Google "Steamroller Alamoana Sup" old mate at the beach park. What, no fun?
He'd be having much more fun on a hard board.
I've just come back from a couple of weeks in the tropics and took an inflatable to surf. Dear god, I'd forgotten how useless they are to surf. Basically, if the wave is a steep reef break, you might as well forget it. A couple of times I gave up and bodysurfed instead. What a waste of some great (warm) conditions and a lot of money.
Yes, inflatables are better than not surfing at all. But only just. They are hard work. My 11ft iSUP is harder to surf than my 16ft downwind (hard) board!
Inflatables that surf passably well *could* be made. But they (mostly) *aren't* being made. That is not the market for iSUPs.
To surf well, you'd need a board more like the ULI Lopez designs, with what they called a wiki rail. There are other brands that are making iSUPs with hard rails too.

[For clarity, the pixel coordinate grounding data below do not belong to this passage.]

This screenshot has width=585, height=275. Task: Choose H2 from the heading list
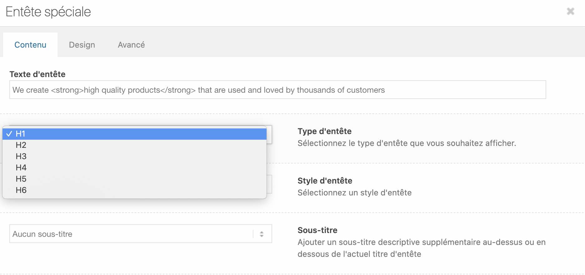(135, 145)
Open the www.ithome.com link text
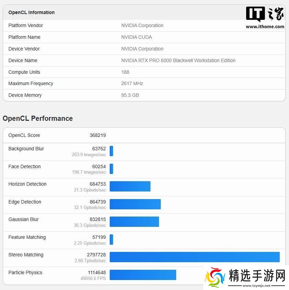 (265, 27)
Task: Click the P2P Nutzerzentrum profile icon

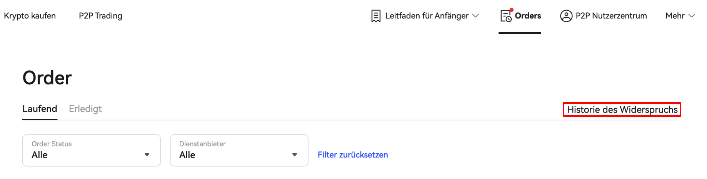Action: point(566,16)
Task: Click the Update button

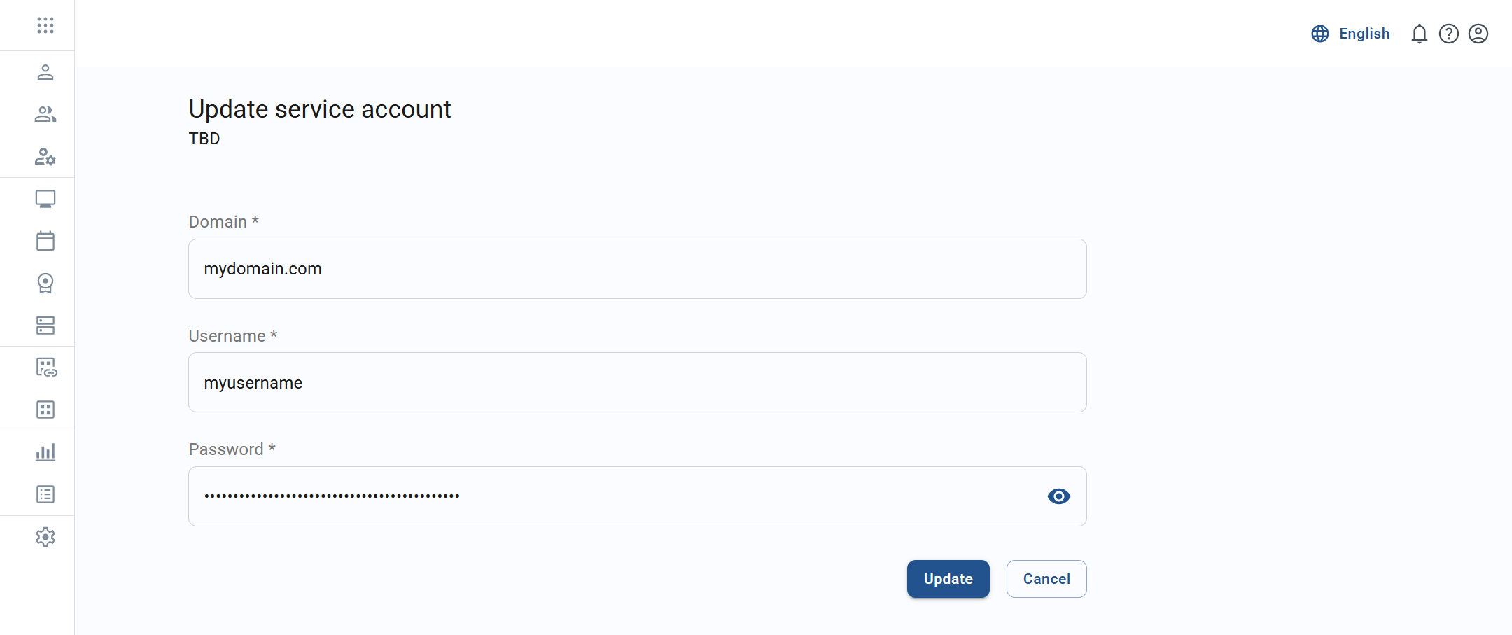Action: [948, 578]
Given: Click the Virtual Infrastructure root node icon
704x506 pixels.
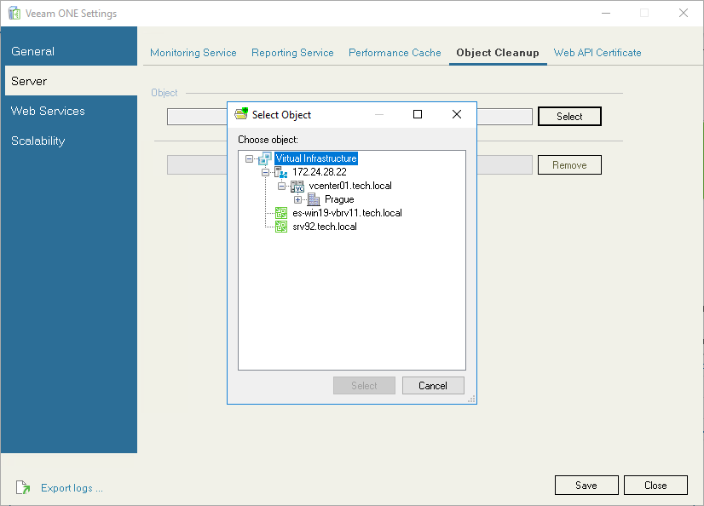Looking at the screenshot, I should [264, 158].
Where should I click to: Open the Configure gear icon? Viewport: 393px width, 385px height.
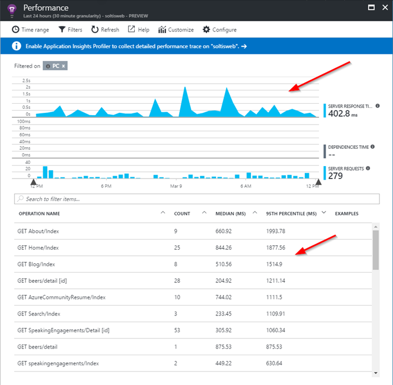pos(206,30)
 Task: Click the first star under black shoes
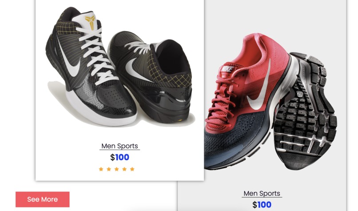click(101, 169)
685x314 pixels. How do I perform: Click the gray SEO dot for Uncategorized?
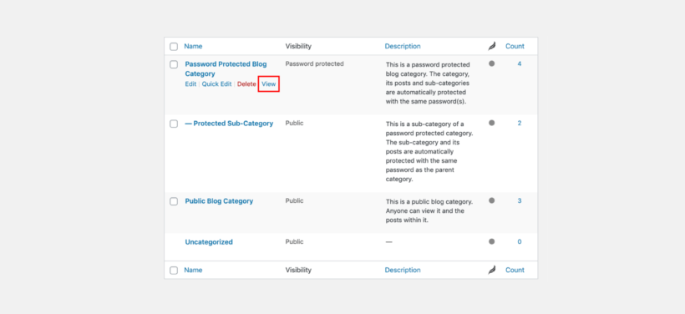[x=491, y=241]
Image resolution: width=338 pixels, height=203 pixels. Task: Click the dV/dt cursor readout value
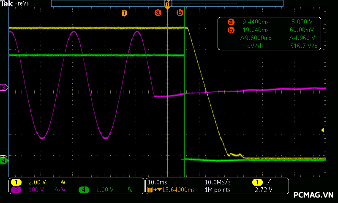(x=302, y=46)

Basically, the tails of most leading brand iSUPs are too thick and wide, and too soft a rail. Most are designed with stability in mind, and are aimed at recreational inland paddlers who want to pootle around on canals, slow-moving rivers and lakes with their kids and dogs. They are actually very good for this purpose. But surfing requires something else altogether. It needs rigidity, changes in rail volume and shape, and plenty of rocker. These are three things that iSUPs do not have. So, surfing an inflatable (with current technologies) will always be like using a screwdriver to hammer a nail. You can do it, kinda, but it's just not what they are designed for, really.